• Consigne:
Dans l'article sur Eva Ionesco ci-dessous, recopiez à l'identique tout le passage depuis « Dans son nouveau » jusqu'à « brouiller les pistes. » inclus.

• Texte source:
Dans son nouveau livre, La bague au doigt, Eva Ionesco raconte sa passion destructrice avec Simon Liberati. L’ancienne reine de la nuit, réalisatrice, actrice et écrivain reconstitue le puzzle de sa vie mais continue de brouiller les pistes.
« Je sors du pressing, je n’ai pas mes lunettes, je vous rappelle », me dit Eva Ionesco au téléphone quand je lui propose un rendez-vous pour évoquer son nouveau livre, La bague au doigt. Elle se montre enthousiaste : « On peut se voir demain dans un café, si vous voulez.» La petite fille lâchée en pâture sous l’objectif de sa mère dès l’âge de cinq ans, déguisée en pin-up ou en princesse avant de devenir, dès ses treize ans, l’une des figures du Palace, la boîte de nuit culte des années 80, a finalement annulé notre rencontre, prétextant, dans un SMS très poliment formulé, une grande lassitude.

• Données brutes:

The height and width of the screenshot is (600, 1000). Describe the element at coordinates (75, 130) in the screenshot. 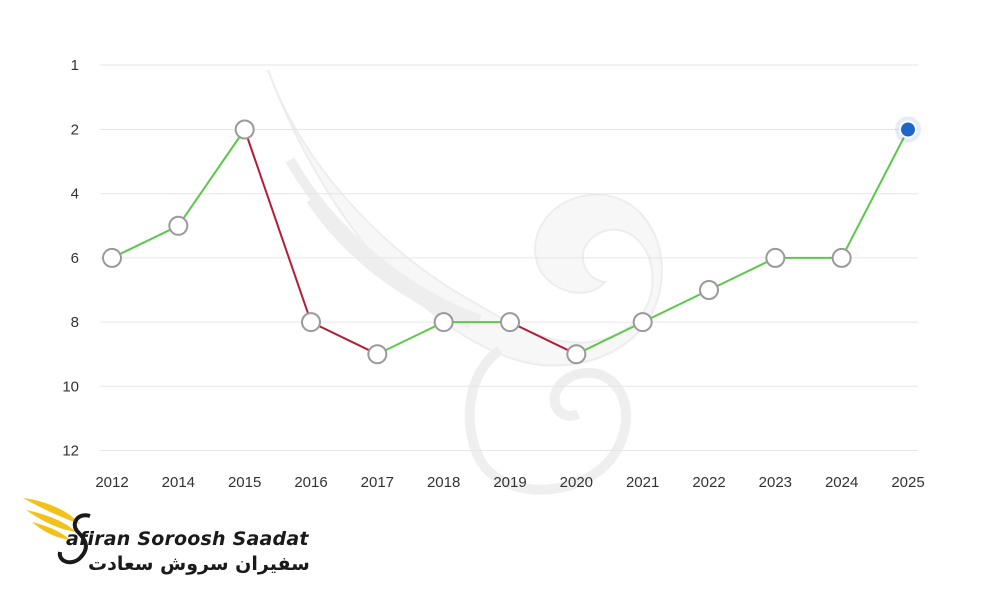

I see `y-tick-label: 2` at that location.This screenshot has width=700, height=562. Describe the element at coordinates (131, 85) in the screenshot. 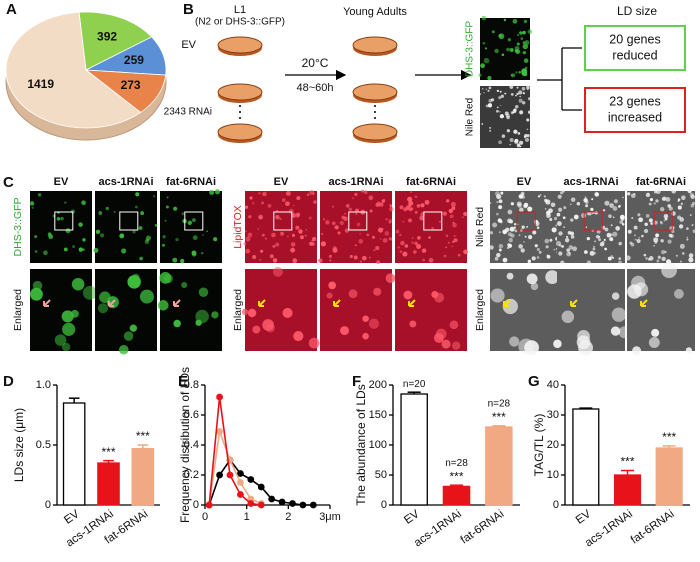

• Résultat:
Dans son nouveau livre, La bague au doigt, Eva Ionesco raconte sa passion destructrice avec Simon Liberati. L’ancienne reine de la nuit, réalisatrice, actrice et écrivain reconstitue le puzzle de sa vie mais continue de brouiller les pistes.